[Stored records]

--

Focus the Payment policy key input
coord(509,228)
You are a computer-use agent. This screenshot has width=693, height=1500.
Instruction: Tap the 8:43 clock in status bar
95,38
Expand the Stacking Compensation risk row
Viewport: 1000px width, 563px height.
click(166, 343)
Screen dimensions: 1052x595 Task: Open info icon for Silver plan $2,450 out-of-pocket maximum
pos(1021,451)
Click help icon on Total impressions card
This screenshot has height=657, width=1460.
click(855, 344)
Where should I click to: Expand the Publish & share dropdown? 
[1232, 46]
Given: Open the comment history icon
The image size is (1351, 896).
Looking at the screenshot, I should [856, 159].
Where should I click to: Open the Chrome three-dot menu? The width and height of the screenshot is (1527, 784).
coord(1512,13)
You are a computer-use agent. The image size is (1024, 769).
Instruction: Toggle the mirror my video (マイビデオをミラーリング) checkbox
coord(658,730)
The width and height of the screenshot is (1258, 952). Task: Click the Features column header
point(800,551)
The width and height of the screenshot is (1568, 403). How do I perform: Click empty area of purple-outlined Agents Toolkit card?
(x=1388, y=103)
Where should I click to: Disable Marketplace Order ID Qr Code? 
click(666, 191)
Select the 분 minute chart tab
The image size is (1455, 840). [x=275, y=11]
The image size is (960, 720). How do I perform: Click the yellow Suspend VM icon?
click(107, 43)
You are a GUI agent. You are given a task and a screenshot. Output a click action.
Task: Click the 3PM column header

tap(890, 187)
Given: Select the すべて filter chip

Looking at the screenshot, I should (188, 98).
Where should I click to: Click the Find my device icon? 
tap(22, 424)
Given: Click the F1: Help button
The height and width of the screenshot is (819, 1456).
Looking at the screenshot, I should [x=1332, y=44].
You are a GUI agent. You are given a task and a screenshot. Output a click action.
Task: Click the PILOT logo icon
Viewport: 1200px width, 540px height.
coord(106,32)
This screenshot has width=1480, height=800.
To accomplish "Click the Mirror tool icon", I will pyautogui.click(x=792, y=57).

--

■ Exercise
Please retype all of the material above word for word, keeping every line as it is.

■ The solution
Focus the Payment policy key input
coord(509,228)
You are a computer-use agent. This screenshot has width=693, height=1500.
Instruction: Tap the 8:43 clock in status bar
95,38
Expand the Stacking Compensation risk row
Viewport: 1000px width, 563px height.
click(166, 343)
Screen dimensions: 1052x595 Task: Open info icon for Silver plan $2,450 out-of-pocket maximum
pos(1021,451)
Click help icon on Total impressions card
This screenshot has height=657, width=1460.
click(855, 344)
Where should I click to: Expand the Publish & share dropdown? 
[1232, 46]
Given: Open the comment history icon
The image size is (1351, 896).
Looking at the screenshot, I should [856, 159].
Where should I click to: Open the Chrome three-dot menu? The width and height of the screenshot is (1527, 784).
coord(1512,13)
You are a computer-use agent. The image size is (1024, 769).
Instruction: Toggle the mirror my video (マイビデオをミラーリング) checkbox
coord(658,730)
The width and height of the screenshot is (1258, 952). Task: Click the Features column header
point(800,551)
The width and height of the screenshot is (1568, 403). How do I perform: Click empty area of purple-outlined Agents Toolkit card?
(x=1388, y=103)
Where should I click to: Disable Marketplace Order ID Qr Code? 
click(666, 191)
Select the 분 minute chart tab
The image size is (1455, 840). [x=275, y=11]
The image size is (960, 720). How do I perform: Click the yellow Suspend VM icon?
click(107, 43)
You are a GUI agent. You are given a task and a screenshot. Output a click action.
Task: Click the 3PM column header

tap(890, 187)
Given: Select the すべて filter chip

Looking at the screenshot, I should (188, 98).
Where should I click to: Click the Find my device icon? 
tap(22, 424)
Given: Click the F1: Help button
The height and width of the screenshot is (819, 1456).
Looking at the screenshot, I should [x=1332, y=44].
You are a GUI agent. You are given a task and a screenshot. Output a click action.
Task: Click the PILOT logo icon
Viewport: 1200px width, 540px height.
coord(106,32)
This screenshot has width=1480, height=800.
To accomplish "Click the Mirror tool icon", I will pyautogui.click(x=792, y=57).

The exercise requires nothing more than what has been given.